MADISON--Attorney General J.B. Van Hollen today issued a formal
opinion responding to two questions concerning written agreements
between municipalities that were asked by Senator Russ Decker on
behalf of the Senate Committee on Organization. Agreements between
municipalities are authorized by section 66.0301(2) of the Wisconsin
Statutes. Agreements between municipalities may also occur under
specific statutes, such as sections 83.035 and 83.04(1) of the
Wisconsin Statutes, which are applicable to county highway contracts.

The first question asked whether or not intergovernmental agreements
where one  municipality purchased services from another was subject to
competitive bidding requirements. Attorney General Van Hollen answered
no. The second question asked whether certain public works
projects performed by one municipality for another pursuant to an
intergovernmental
agreement were subject to the prevailing wage law. The Attorney
General answered that Act
28 (the 2009-2011 Budget Act) changed existing law to apply prevailing
wage law to projects
performed under those agreements.
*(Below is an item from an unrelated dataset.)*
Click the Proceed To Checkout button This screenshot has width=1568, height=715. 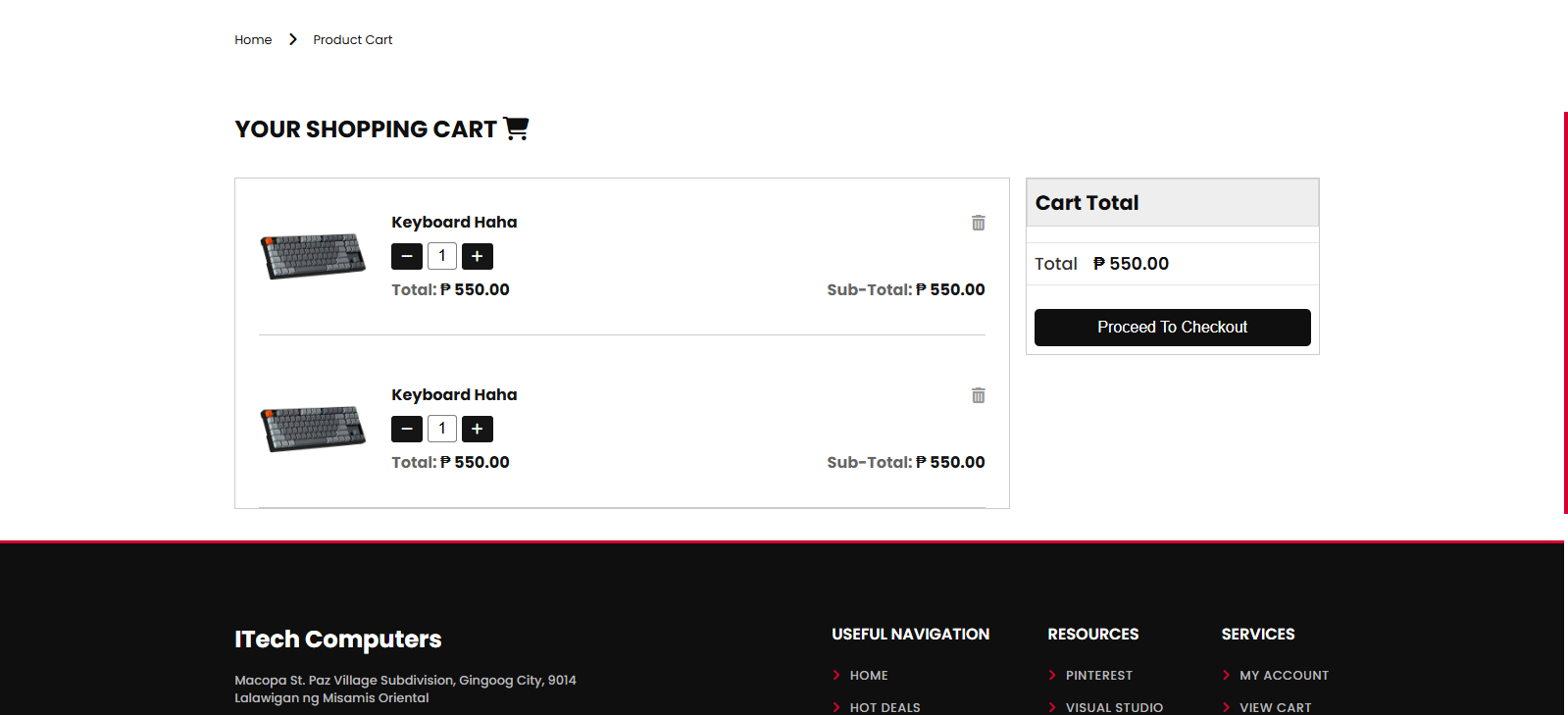pyautogui.click(x=1172, y=328)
The change will go into effect
January 1, 2010.

Responding to Senator Decker’s first inquiry, Van Hollen indicated
that when one municipality
purchases services from another municipality under an agreement that
is authorized by a state
statute, the purchase of the services is exempt from competitive
bidding requirements.
Although the Legislature has specified that cities, villages,
counties, and towns generally are subject to competitive bidding
requirements, Van Hollen noted that section 66.0131(2) contains
an exemption from competitive bidding requirements: “Notwithstanding
any statute requiring bids for public purchases, any local
governmental unit may make purchases from another unit of government,
including the state or federal government, without the intervention of
bids.”
Van Hollen indicated that the statutory language exempting
municipalities from competitive bidding requirements is unambiguous
and is applicable to purchases of both goods and services. Van Hollen
also identified other statutory provisions that exempt purchases of
services between  municipalities from competitive bidding 
requirements in specific instances.

For example, section 59.52(29)(a) of the Wisconsin Statutes exempts
certain county highway
contracts from competitive bidding requirements.
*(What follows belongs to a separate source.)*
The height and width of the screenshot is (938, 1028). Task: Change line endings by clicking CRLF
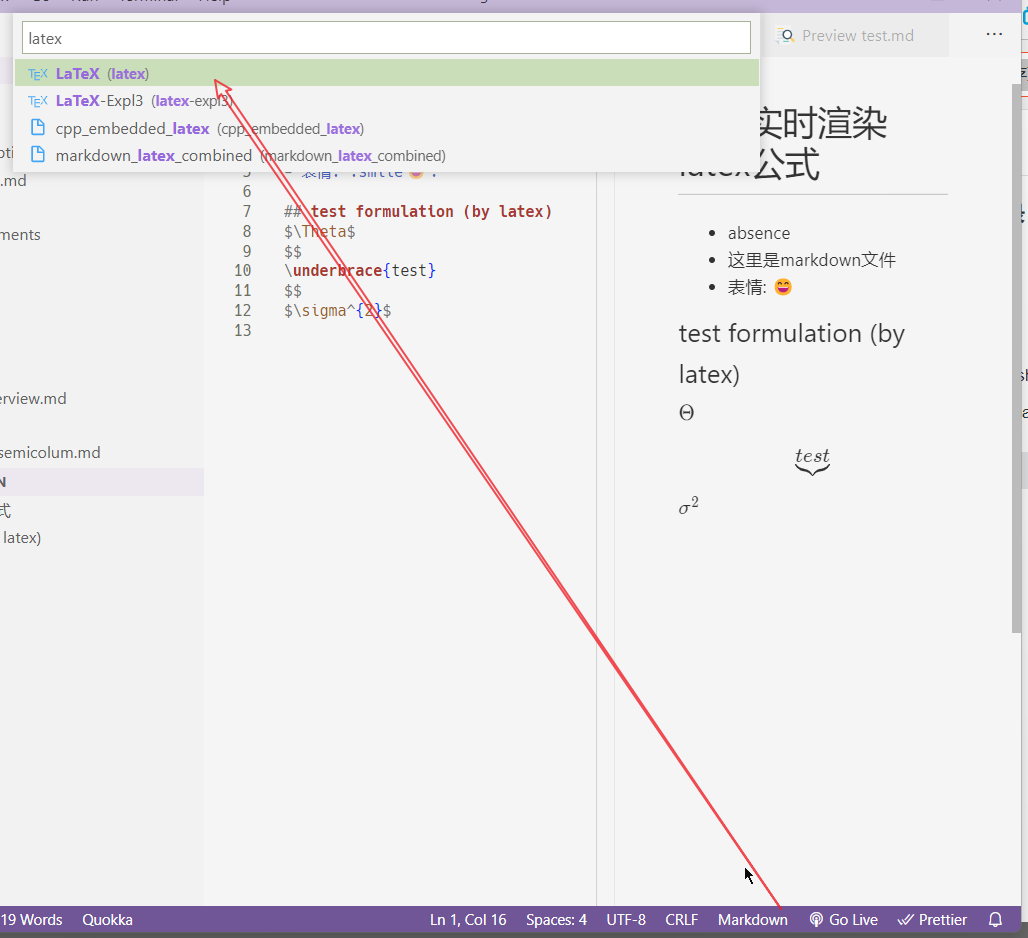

Responding to Senator Decker’s second inquiry, Van Hollen indicated
that beginning on
January 1, 2010 applicable prevailing wage rates determined by the
Department of Workforce
Development must be paid to municipal employees when one municipality
purchases services
from another municipality under an agreement that is authorized by a
state statute. Van Hollen
noted that a provision in the Budget Bill, 2009 Wisconsin Act 28,
section 1480c, created a new
statutory provision. The new provision, section 66.0903(2)(b) of the
Wisconsin Statutes,
specifies that prevailing wage rates must be paid upon “[a] project
erected, constructed, repaired, remodeled, demolished by one local
governmental unit for another local governmental unit under a contract
under s. 66.0301(2), 83.03, 83.035, or 86.31(2)(b) or under any other
statute specifically authorizing cooperation between local
governmental units.” The effective date of that provision is January
1, 2010. Van Hollen stated that the newly-enacted statutory language
includes highway projects that are performed by one local unit of
government for another local unit of government. Van Hollen stated
that prior to January 1, 2010 there is no requirement that prevailing
wage rates be paid to municipal employees when one municipality
purchases services from another municipality under an agreement that
is authorized by a state statute. Van Hollen indicated that no
statutory language comparable to that contained in the budget bill
provision creating section 66.0903(2)(b) exists for the period prior
to January 1, 2010.

A copy of the opinion is available at 
http://www.doj.state.wi.us/ag/opinions/2009_11_03Decker.pdf.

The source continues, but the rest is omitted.